--- What the exercise asks ---
Copy out every line of the rows below word for word, omitting the pictures.

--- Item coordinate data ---
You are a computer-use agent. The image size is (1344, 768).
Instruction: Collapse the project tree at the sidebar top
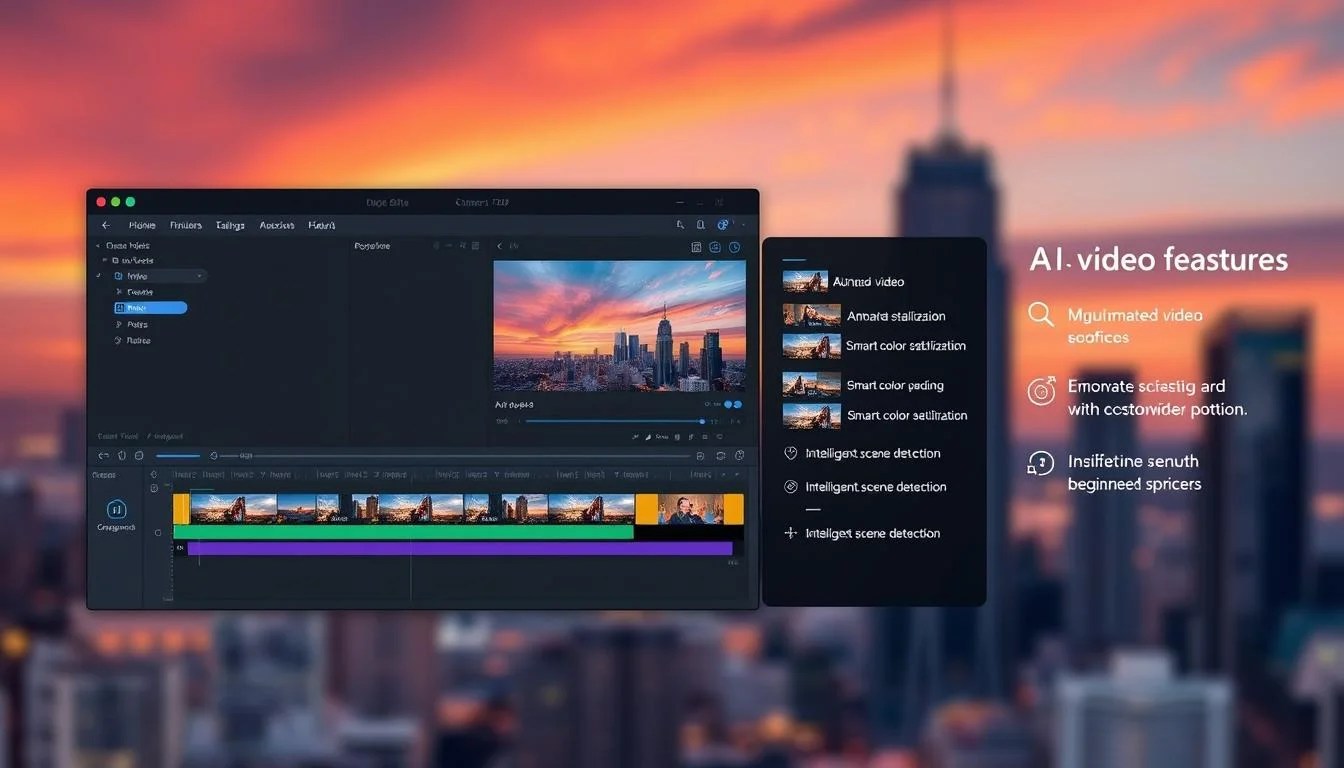tap(98, 245)
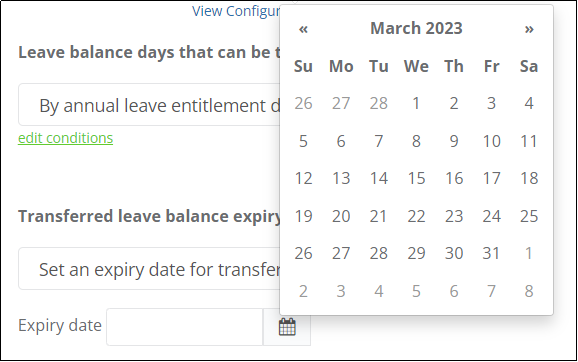The height and width of the screenshot is (362, 578).
Task: Expand the annual leave entitlement dropdown
Action: point(149,105)
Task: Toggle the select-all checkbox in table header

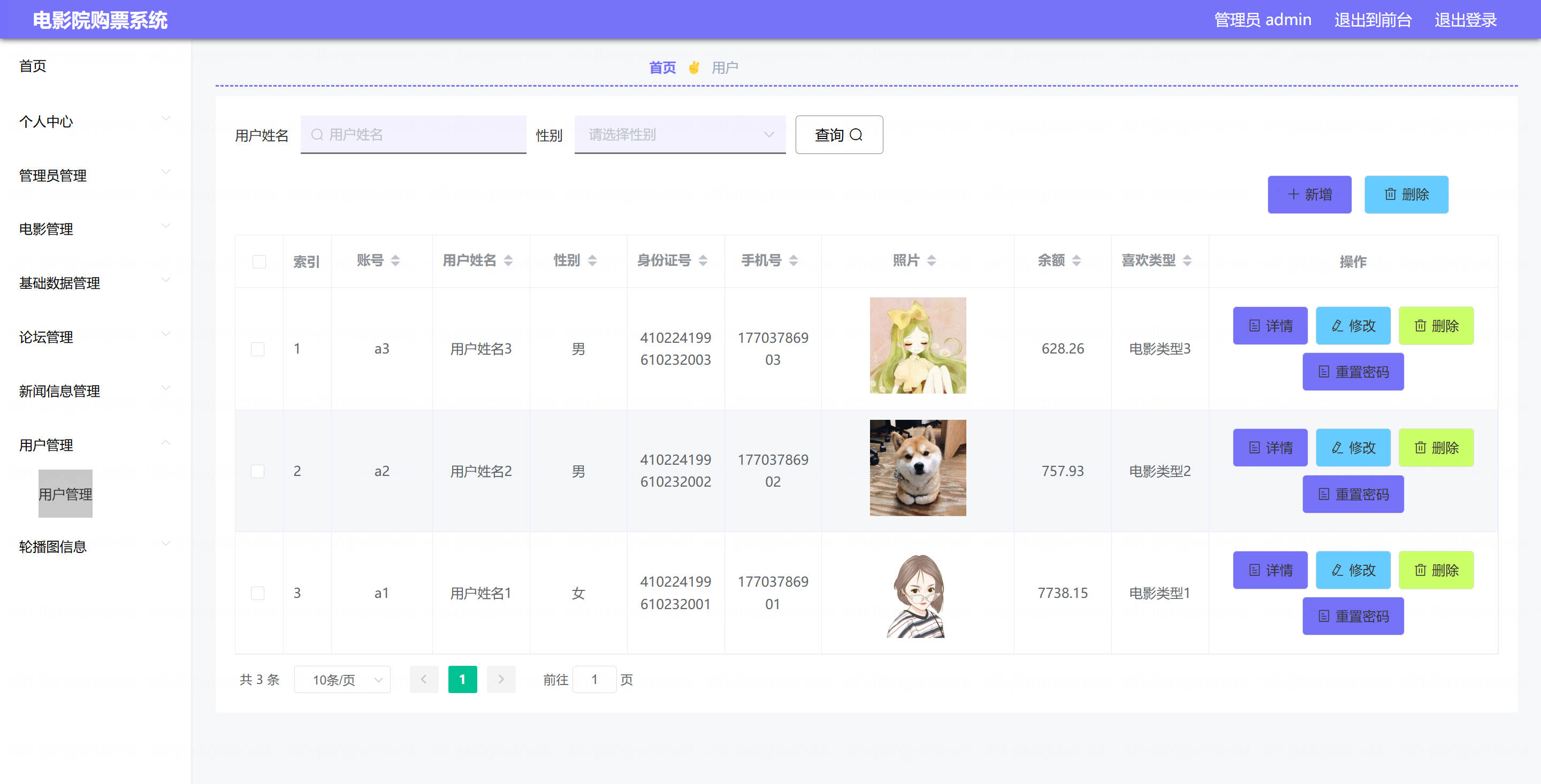Action: (x=259, y=262)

--- Task answer ---
You are a computer-use agent. The image size is (1344, 768).
Instruction: Collapse the project tree at the sidebar top
tap(98, 245)
The height and width of the screenshot is (362, 578).
Task: Expand the annual leave entitlement dropdown
Action: point(149,105)
Task: Toggle the select-all checkbox in table header

Action: (x=259, y=262)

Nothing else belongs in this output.